You can download a copy of Horvitz’ and Radinsky’s research paper by clicking on this link. In the paper, they describe how news about natural disasters, like storms and droughts, can be used to predict (and hopefully prevent) outbreaks of cholera that inevitably occur after such disasters in the developing world. Armed with data about such relationships, governments and non-governmental organizations can help educate the public about the dangers involved and how to mitigate them. Owen reports that Horvitz and Radinsky “outline the advantages that software has over humans in this area.” They include:

 

  • Learning: Software ‘has the ability to learn patterns from large amounts of data, can monitor numerous information sources, can learn new probabilistic associations over time, and can continue to do real-time monitoring, prediction, and alerting on increases in the likelihoods of forthcoming concerning events.’
  • Tireless researching: Software, with its ‘long tentacles into historical corpora and real-time feeds,’ can dig up data that humans might never find because they’re too focused on ‘knowledge that is easily discovered in studies or available from experts.’
  • Lack of bias: Software can assist ‘when inferences from data run counter to expert expectations,’ or when ‘there is a significantly lower likelihood of an event than expected by experts based on the large set of observations and feeds being considered in an automated manner.’
  • Greater access to news: ‘A system monitoring likelihoods of concerning future events typically will have faster and more comprehensive access to news stories that may seem less important on the surface (e.g., a story about a funeral published in a local newspaper that does not reach the main headlines), but that might provide valuable evidence in the evolution of larger, more important stories (e.g., massive riots).’

 

Owen reports, “One of the problems that the researchers faced in developing their software model is the fact that tragic events in poor African countries are often not widely reported.” Lack of data is not generally a problem for businesses. Yet, all of the arguments used by Horvitz and Radinsky to convince us that big data analytics can offer significant insights about the future apply in the business setting as well as in the natural disaster setting.
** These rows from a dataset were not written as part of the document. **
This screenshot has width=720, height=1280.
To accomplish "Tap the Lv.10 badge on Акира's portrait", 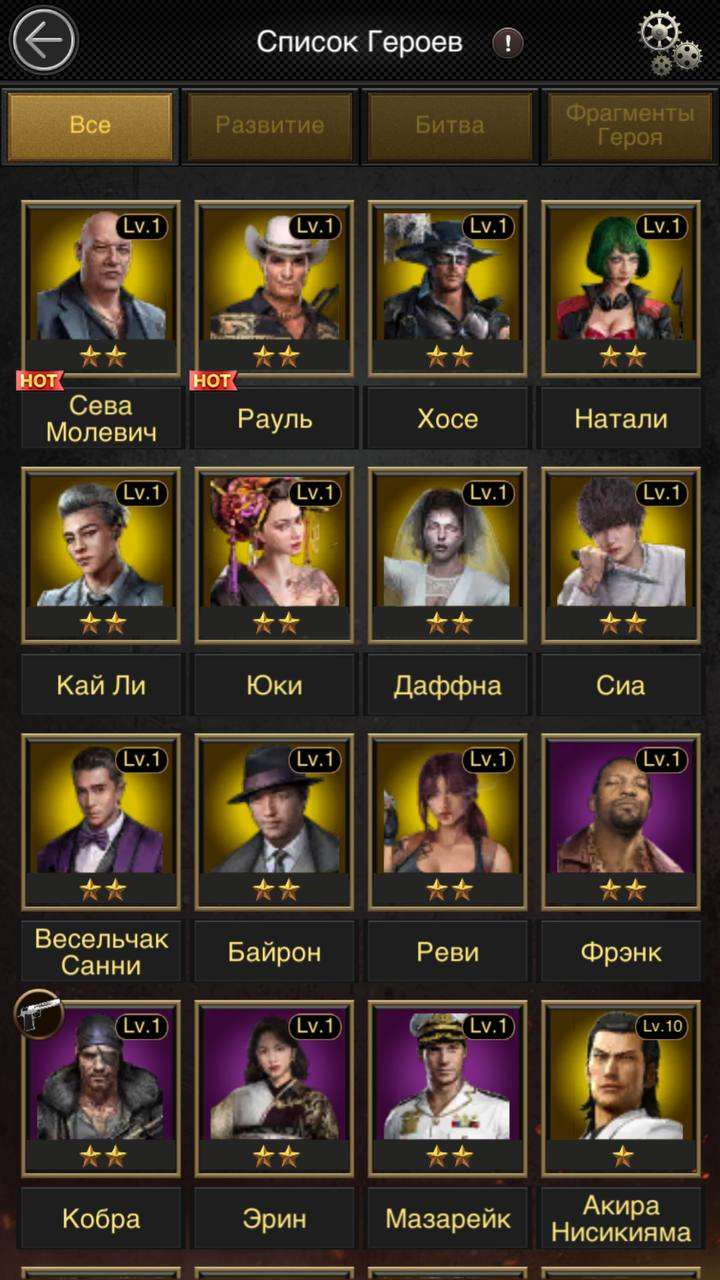I will (x=661, y=1025).
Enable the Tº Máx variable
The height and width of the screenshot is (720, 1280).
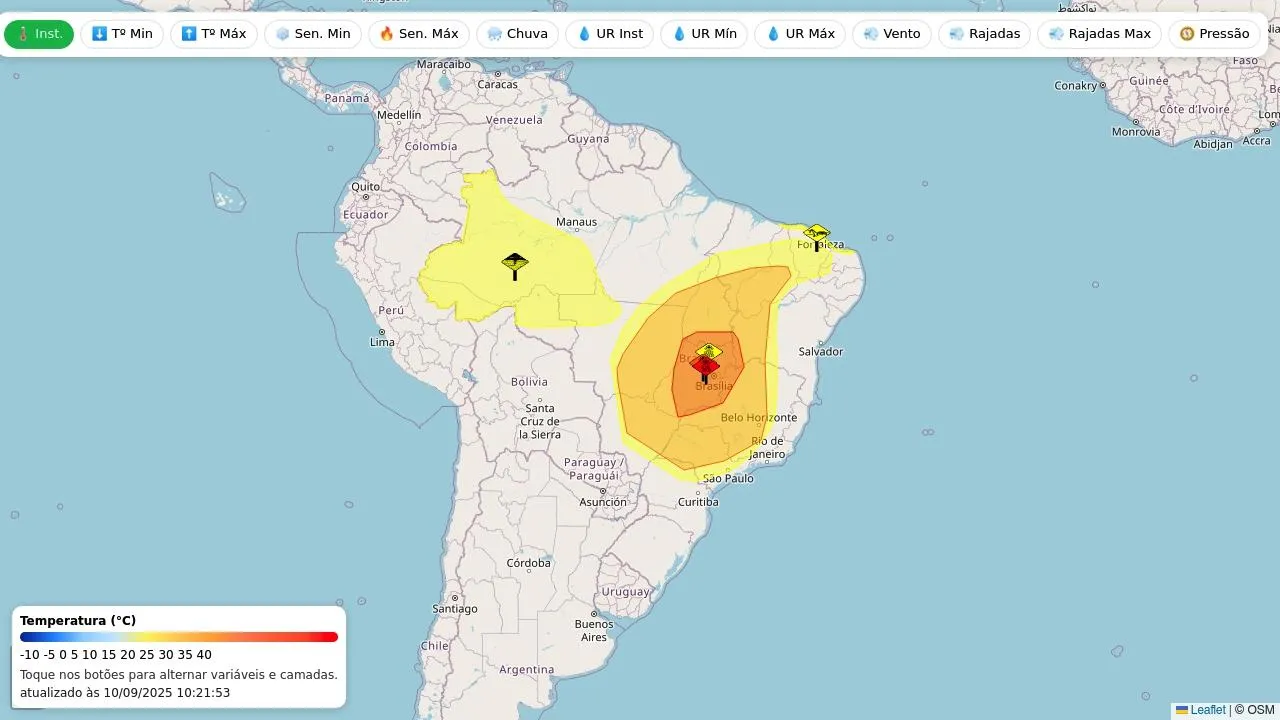tap(213, 34)
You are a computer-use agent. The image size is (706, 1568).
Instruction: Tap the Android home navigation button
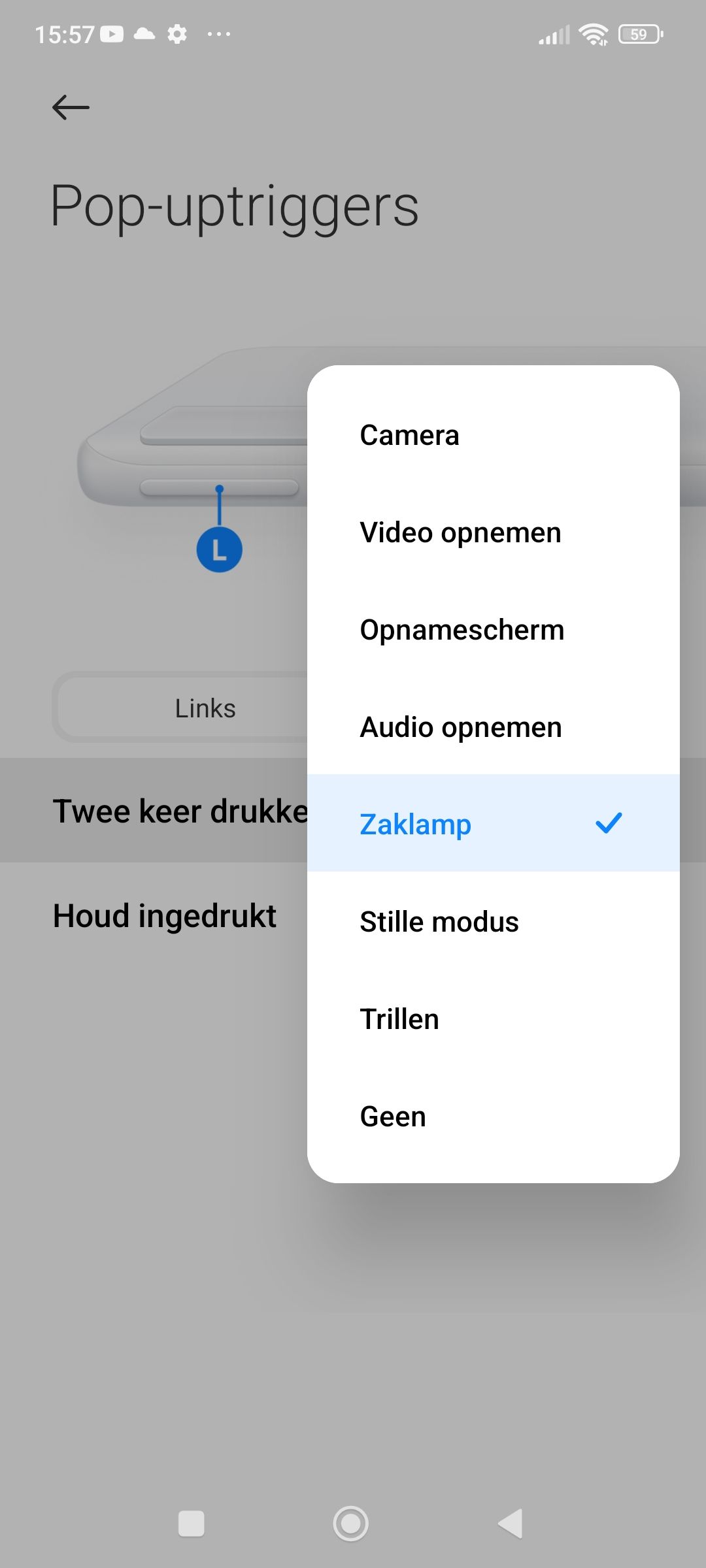coord(351,1524)
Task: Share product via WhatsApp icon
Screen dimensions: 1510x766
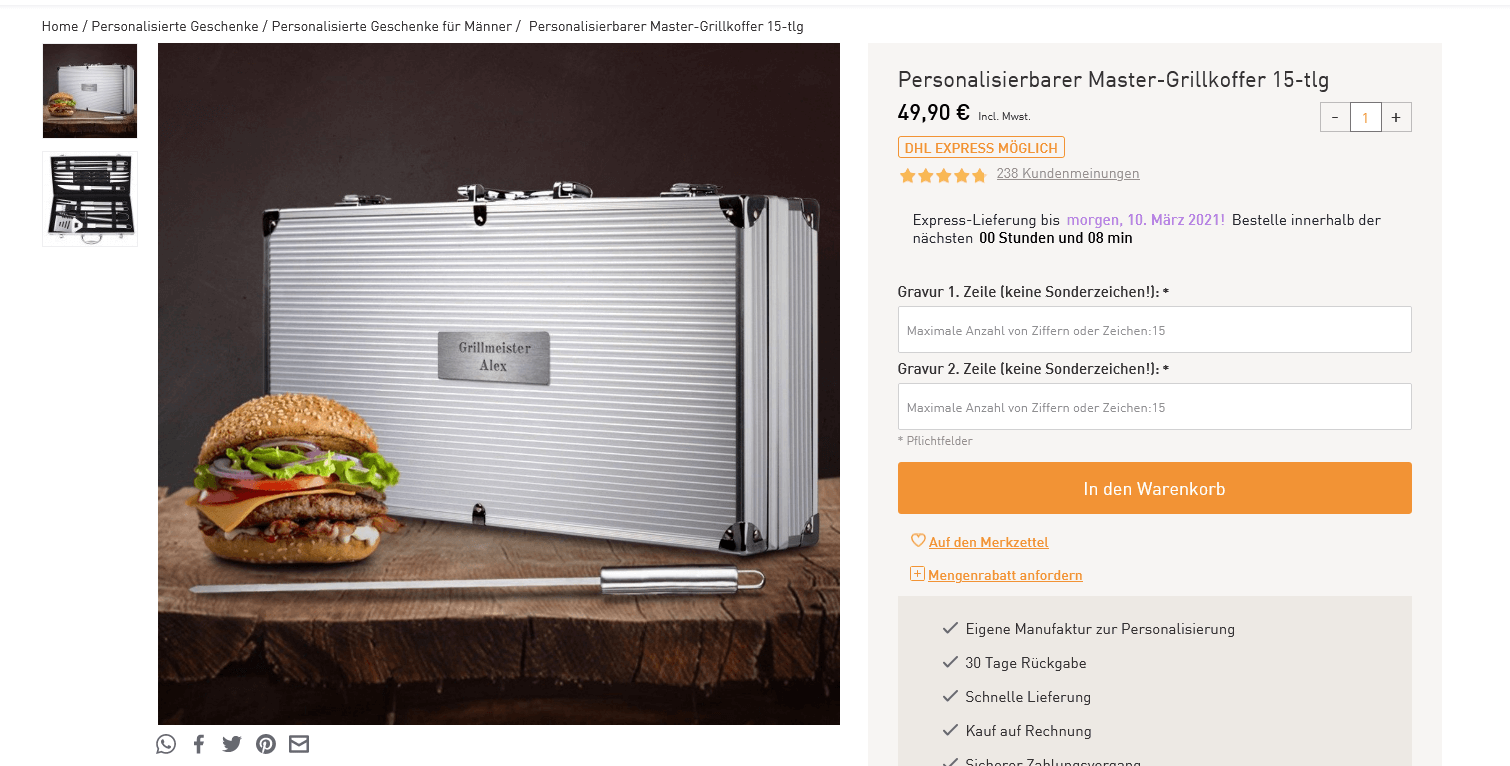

Michael Fitzgerald, for example, reports that “combining sensors with analytics allows companies to spot potential equipment problems before they occur.” [“Sensing the Future Before It Occurs,” MIT Sloan Management Review, 20 December 2012]

 

In an interview with William Ruh, vice president and general corporate officer of General Electric’s global software headquarters, Fitzgerald discussed “a version of the idea of the Internet of things in which industrial machines connect to other machines and share data that will help companies improve operations.” Ruh calls this the “Industrial Internet.” He told Fitzgerald that GE is interested in the Industrial Internet because it can help the company make machines and systems more intelligent and help its customers run their equipment more effectively and efficiently. Ruh notes, for example, that companies use GE “gas turbines to generate 25 percent of the world’s electricity. A one percent savings in fuel is worth $4.5 billion. A one percent change they can take to the bank and to shareholders.” The collection and analysis of real-time data is one way that GE can help find that 1 percent improvement. Ruh concludes, “Real-time, no SQL, Hadoop and other kinds of big data technologies are actually very early on. They give us hope that we can manage this data differently than we did before. So the Industrial Internet is economical and feasible at a time when productivity needs to be a focus.” As Fitzgerald noted earlier, one of the real advantages of real-time data analysis is the ability to predict an imminent failure. Failures not only shutdown processes they often result in collateral damage that compounds the severity of the failure. Ruh asserts that there are so many sensors being embedded into today’s equipment that “the capability and complexity are off the charts, they are the stuff of science fiction, things you see in movies like ‘Minority Report’.”

 

Harvard’s Doc Searls believes that people need to have the same capability to monitor data about their body’s health as GE’s clients have for monitoring their machines’ health. If you’re really connected, he writes, you might be gathering “data produced by your Withings scale, your Zeo sleep manager, your Nike+ sportwatch, your Omron blood pressure monitor, your Fitbit Flex wristband, your Moves smartphone app, your Sportline heart rate monitor, your MoodScope log, your Accu-Check blood glucose meter and your workout machine data from the gym.” [“What can people do with data that companies alone can’t?” Doc Searls Weblog, 19 May 2013] The problem, Searls writes, is that data “are silo’d by the companies supplying those devices.” He continues:

“If you had that data, you could correlate weight loss or maintenance to specific workout routines, moods or dietary practices. You could present that data to your insurance company or health care provider to get better rates and services from both. The list goes on, and can get very long.”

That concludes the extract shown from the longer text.